Golf, comanda Molteni D’Andreamatteo fuori

A Miglianico fino a domani l’Abruzzo Open Lyoness, terz’ultima gara dell’Alps Tour L’unico abruzzese non riesce a superare il taglio al termine della seconda giornata
MIGLIANICO. Gregory Molteni è il nuovo leader con 129 (65 64, -13) colpi dell’Abruzzo Open by Lyoness, terz’ultimo torneo nel calendario dell’Alps Tour e in quello dell’Italian Pro Tour, che si sta svolgendo sull’impegnativo percorso del Miglianico Golf & Country Club (par 71).
Gli italiani continuano a essere protagonisti: infatti, altri due sono tra i top cinque, Niccolò Quintarelli terzo con 132 (66 66, -10) e Guido Migliozzi quinto con 134 (66 68, -8). Fra i tre azzurri due francesi, Robin Roussel, secondo con 130 (-12), e Leonard Bem, quarto con 133 (-9). Ha perso la leadership il dilettante Pietro Bovari, sedicenne portacolori del GC Ambrosiano, ma è rimasto in alta classifica, nono con 136 (64 72, -6) insieme ad Aron Zemmer (72 64) e a Joon Kim (66 70).
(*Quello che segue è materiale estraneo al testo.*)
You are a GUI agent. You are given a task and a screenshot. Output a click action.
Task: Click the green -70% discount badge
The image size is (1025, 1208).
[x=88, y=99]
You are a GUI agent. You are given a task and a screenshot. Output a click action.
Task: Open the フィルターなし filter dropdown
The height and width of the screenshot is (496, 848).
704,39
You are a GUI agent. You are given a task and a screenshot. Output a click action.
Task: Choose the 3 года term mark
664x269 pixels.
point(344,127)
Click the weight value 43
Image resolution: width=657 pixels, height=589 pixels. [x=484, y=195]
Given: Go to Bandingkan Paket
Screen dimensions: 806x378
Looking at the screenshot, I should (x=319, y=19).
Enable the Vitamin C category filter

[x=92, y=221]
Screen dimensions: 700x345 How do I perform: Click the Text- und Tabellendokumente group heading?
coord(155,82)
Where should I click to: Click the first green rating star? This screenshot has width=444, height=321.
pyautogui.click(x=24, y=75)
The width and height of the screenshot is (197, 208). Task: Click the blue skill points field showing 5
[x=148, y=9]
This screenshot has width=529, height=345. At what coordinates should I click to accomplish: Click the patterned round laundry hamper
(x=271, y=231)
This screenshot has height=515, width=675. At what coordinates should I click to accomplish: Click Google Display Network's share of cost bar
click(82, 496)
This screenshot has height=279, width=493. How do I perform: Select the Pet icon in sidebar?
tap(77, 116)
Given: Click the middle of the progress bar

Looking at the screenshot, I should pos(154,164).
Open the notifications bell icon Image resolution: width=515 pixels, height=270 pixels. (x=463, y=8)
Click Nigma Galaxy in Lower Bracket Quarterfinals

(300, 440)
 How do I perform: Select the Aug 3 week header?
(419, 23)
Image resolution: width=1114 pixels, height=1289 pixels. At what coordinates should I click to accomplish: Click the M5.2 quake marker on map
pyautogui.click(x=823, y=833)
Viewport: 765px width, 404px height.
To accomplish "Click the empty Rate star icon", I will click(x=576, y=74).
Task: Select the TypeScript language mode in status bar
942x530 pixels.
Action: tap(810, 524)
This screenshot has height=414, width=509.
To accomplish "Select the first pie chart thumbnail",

Tra i 22 italiani (9 amateur) che hanno superato il taglio, caduto a 143 (+1), stanno comportandosi bene anche altri dilettanti: Riccardo Bregoli e Jacopo Albertoni, 16.i con 138 (-4) insieme a Lorenzo Magini, quindi Giovanni Manzoni, 22° con 139 (-3) alla pari con Alberto Fisco, e Andrea Romano ed Edoardo Schiavella, 29i con 140 (-2) come Mattia Miloro.
Sono rimasti in gara 54 concorrenti, compresi 13 amateur. I 41 professionisti nei due giri finali si contenderanno il montepremi di 45.000 euro con prima moneta di 6.525 euro. Anche nelle ultime due giornate ingresso libero per il pubblico. Gregory Molteni ha giocato con qualche linea di febbre, ma il rendimento è stato ottimale: «Vincere? Vorrei togliermi delle soddisfazioni e, soprattutto, giocare bene mantenendo un ritmo alto attorno e sui green».
Niccolò Quintarelli ha spiegato: «Punteggi bassi? Le condizioni perfette del campo permettono di ottenerli, ma occorre pure affrontarlo nel modo giusto, con le strategie adatte e non distrarsi. Specie sulle prime nove buche è necessario essere precisi dai centro metri in giù altrimenti lo score non arriva».
Nulla da fare invece per l'unico abruzzese in gara, cioè il professionista Luca D'Andreamatteo, che non è riuscito a superare il taglio. Il pescarese è giunto infatti 60° alla fine del secondo giorno di gara, con un totale di 145 (74 + 71). In questi giorni in cui Miglianico è l'ombelico del mondo del golf, anche il presidente federale Franco Chimenti è intervenuto, in particolare in occasione del convegno dal tema molto attuale riguardante la famiglia e il golf, cioè il coinvolgimento dell'intero nucleo familiare nella pratica del golf.
Oggi e domani si gioca ancora per il gran finale della tappa italiana dell'Alps Tour.